Monday, Nov. 21, 1932
Bracht & Bullets
"Shoot to kill!" was the staccato order to Berlin police last week to break a streetcar & bus strike which had given millions of Berliners healthy exercise for four days.
Just whom the police were to shoot & kill was not stated by blunt, beefy Dr. Franz Bracht, the grim Federal Commissioner for the State of Prussia who gave the orders. Just about the time Dr. Bracht boomed "Shoot to kill!" the Berlin Traffic Co. notified 1,000 of its 22,000 striking employes that they are definitely fired and will never get their jobs back. The 1,000 firings made it needless to fire shots. Cowed strikers came back to work. Since Berlin was carried by Communists in the national elections (TIME, Nov. 14) Dr. Bracht, onetime Mayor of Essen, doubtless felt that his super-drastic order had been justified. It is not his first.

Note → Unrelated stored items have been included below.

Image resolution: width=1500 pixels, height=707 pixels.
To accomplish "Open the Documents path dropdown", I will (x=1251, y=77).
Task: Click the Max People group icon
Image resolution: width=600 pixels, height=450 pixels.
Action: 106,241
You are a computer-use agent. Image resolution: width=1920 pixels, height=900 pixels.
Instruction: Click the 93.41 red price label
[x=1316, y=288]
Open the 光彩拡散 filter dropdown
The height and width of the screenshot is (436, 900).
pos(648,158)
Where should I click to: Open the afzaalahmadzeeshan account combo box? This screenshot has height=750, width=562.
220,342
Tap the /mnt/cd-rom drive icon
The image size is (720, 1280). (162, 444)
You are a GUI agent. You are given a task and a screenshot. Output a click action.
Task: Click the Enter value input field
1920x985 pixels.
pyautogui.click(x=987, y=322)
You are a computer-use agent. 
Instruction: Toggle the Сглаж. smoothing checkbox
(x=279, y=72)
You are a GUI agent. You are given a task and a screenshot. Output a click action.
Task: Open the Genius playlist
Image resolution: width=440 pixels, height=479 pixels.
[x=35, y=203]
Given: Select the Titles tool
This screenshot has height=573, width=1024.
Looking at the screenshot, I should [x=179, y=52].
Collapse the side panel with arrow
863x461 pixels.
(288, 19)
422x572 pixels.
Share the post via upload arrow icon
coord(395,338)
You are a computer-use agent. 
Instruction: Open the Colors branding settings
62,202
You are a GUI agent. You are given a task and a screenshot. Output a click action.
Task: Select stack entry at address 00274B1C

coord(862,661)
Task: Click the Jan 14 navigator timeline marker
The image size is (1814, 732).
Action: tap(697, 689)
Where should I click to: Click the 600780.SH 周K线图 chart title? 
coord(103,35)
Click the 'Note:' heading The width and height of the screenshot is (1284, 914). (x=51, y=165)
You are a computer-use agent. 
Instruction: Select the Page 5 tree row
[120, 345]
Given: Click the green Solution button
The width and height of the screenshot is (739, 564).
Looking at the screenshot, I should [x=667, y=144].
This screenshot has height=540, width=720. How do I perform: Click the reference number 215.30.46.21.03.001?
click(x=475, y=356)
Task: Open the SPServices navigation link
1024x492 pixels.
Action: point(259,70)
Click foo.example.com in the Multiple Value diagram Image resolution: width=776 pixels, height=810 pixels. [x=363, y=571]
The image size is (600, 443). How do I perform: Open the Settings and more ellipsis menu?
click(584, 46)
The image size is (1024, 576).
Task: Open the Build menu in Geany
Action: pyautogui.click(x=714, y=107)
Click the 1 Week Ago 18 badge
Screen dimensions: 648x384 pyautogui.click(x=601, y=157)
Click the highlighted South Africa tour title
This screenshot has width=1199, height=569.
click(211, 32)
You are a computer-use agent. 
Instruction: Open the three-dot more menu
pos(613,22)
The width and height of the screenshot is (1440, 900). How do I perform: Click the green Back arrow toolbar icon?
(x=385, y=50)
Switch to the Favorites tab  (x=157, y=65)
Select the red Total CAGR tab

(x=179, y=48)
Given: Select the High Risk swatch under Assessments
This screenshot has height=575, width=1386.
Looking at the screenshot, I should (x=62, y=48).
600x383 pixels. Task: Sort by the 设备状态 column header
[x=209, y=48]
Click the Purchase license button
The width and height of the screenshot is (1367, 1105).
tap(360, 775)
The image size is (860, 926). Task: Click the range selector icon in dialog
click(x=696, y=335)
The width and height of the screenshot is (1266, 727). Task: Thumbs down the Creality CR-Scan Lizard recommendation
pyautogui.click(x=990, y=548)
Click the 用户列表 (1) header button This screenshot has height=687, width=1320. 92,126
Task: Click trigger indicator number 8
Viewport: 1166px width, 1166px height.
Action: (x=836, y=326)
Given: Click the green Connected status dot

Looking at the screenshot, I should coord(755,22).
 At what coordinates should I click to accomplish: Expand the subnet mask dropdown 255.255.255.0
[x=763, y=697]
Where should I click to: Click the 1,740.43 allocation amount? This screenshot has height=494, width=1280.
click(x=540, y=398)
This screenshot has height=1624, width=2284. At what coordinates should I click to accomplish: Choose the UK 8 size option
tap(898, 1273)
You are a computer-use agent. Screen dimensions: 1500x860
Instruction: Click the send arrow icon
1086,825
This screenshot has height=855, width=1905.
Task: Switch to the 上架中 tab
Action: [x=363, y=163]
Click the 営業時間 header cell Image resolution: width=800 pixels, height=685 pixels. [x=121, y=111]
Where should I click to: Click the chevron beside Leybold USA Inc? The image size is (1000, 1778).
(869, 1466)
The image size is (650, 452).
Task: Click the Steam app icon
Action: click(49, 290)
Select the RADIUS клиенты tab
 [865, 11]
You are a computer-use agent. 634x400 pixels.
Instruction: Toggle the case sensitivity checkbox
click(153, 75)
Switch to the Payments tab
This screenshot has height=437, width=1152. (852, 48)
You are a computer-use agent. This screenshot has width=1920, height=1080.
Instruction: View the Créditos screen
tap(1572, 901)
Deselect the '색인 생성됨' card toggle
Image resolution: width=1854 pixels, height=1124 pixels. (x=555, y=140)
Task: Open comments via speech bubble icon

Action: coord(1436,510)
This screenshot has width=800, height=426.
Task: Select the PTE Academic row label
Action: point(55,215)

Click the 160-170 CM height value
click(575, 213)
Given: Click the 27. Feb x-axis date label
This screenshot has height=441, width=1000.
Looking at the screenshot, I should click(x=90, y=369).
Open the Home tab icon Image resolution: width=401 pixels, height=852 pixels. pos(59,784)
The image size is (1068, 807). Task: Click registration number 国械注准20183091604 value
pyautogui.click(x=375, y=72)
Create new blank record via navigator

German cartoons covering Dr. Bracht's efforts to force Prussian ladies to "decently cover" their backs reached the U. S. last week. "It is hereby decided." decreed Dr. Bracht, "that the dorsal opening in feminine costumes shall not be cut so low as to be excessive." At first Dr. Bracht was understood to mean that evening gowns could be cut only a trifle less than shoulder high. In desperation Berlin and other Prussian shopkeepers waited upon the style dictator, told him that almost their whole stock of women's evening gowns would be rendered worthless by his decree. These gowns, the merchants hotly protested, were "decent." Did Dr. Bracht want to see them on the backs of mannequins? ( Dr. Bracht saw that he must avoid making himself ridiculous. Declining the mannequin parade, he announced a "liberal'' interpretation of his decree. Gowns could be cut as low as "the middle of the waist." But where is that? In practice everyone knows. But Berlin cartoonists saw their chance, filled Berlin dailies with mock drawings of learned statisticians trying to graph "the middle of the waist." cartoons which French papers reprinted with glee.